Now we just received a phone call from the owner, 26 days before the move date, saying the current tenants are not moving out after all because their loan to buy a new house wasn’t approved by the bank.

What’s the deal here? We have a signed lease; doesn’t that take priority? Or do the current tenants have the right to do this?

I doubt very much that they have the legal right to do this. It may be easier, however, to get your money back and find another house. It can take forever to get these things straightened out.

There are several Dopers on the Board who may be able to point you towards appropriate city and county agencies within Florida, like renter’s rights groups.

Depends on the law where you are moving to, but unfortunately in your situation there may be an important distinction between what the tenants have the legal right to do, and what they will be able to do in practical terms because it takes time for the landlord to extricate them.

What efforts is the owner making to get the tenants out?

That’s the thing, he wants them out! They don’t pay on time, and he was looking forward to having better tenants (in his words) in his house. But their lease isn’t over until June, even though they emailed him with a Feb. 1 move-out date. So he’s afraid to demand they leave, because evictions take a long time and they don’t have to pay rent while it’s in litigation, I guess.

But from my point of view, they emailed so it’s in writing, we signed a lease, boom, it’s over, it’s DONE.

My advise is demand immediate return of your full deposit, any application fee, and a letter voiding your signed lease. Then run far away from this situation. Unfortunately that means finding a new place to rent, but that seems like far less of a hassle than fighting this through.

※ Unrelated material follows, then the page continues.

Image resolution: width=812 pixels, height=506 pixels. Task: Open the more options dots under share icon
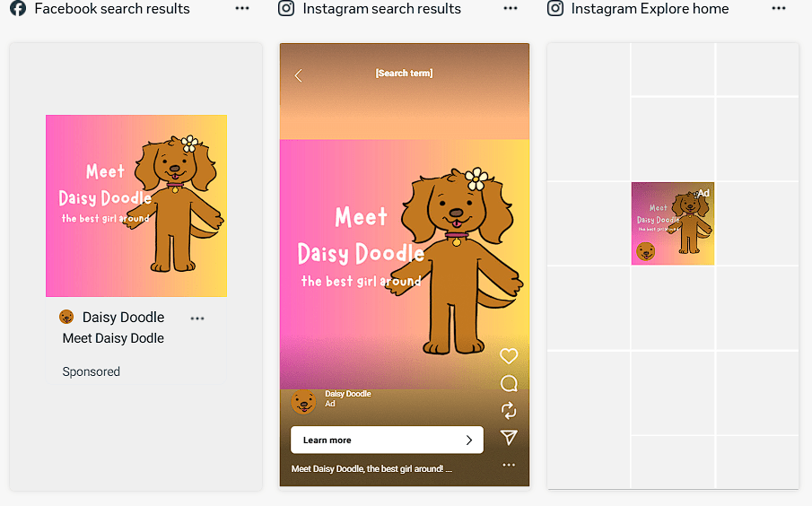[509, 465]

I see two possibilities: The current tenants refuse to leave, and the landlord is looking at whatever process is required for eviction. That varies from place to place, but could be anything from a few days to months. The scheduled move out date was probably only a few days before your move in date, so the existing tenants may have the right to be there for a few more weeks. As in, the eviction process might not even be able to start until a few days before you plan to move in, and who knows how quick the landlord and courts will be. Not anything you want to be near.

The second possibility is that the landlord is letting the tenants stay, and just reneging on your lease. You could probably fight it, but why bother? If it is the case that the landlord has this much respect for you, why would you want to be their tenants?

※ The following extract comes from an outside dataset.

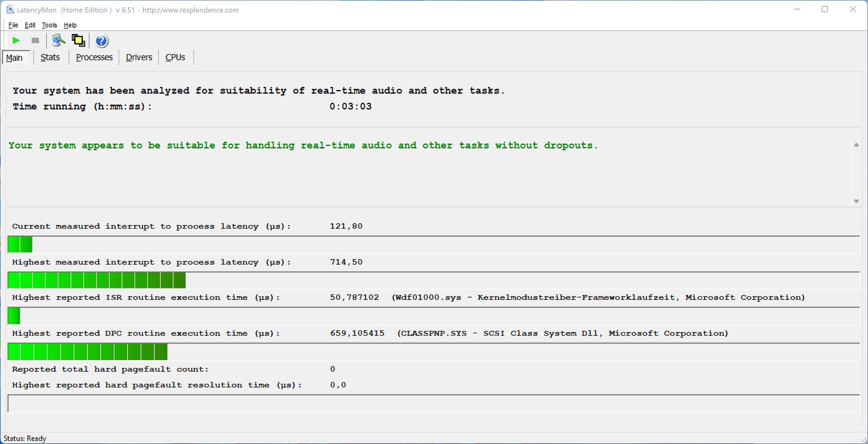Open help with the blue question mark icon
868x444 pixels.
pos(102,41)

The biggest thing I would be worried about at this point isn’t even finding a new place to rent, but getting out of this lease in a timely fashion.

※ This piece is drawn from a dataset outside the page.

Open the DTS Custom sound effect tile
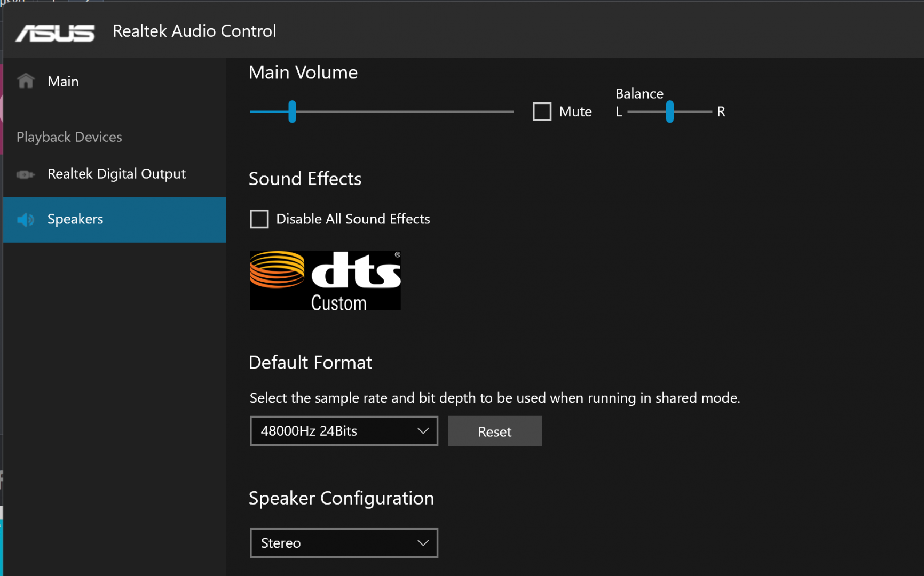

It depends on the wording of the lease. The ones I use don’t have an exit clause for the term of the rental agreement (excepting evictable offenses, and such). So, a tenant can’t just tell me they want out of the lease, and have it take effect. In practice, I’ve had many tenants leave early. In those cases the tenant and I sign an amendment to the lease with a new termination date. I’ve always been very careful to not sign a new lease until the termination amendment has been signed.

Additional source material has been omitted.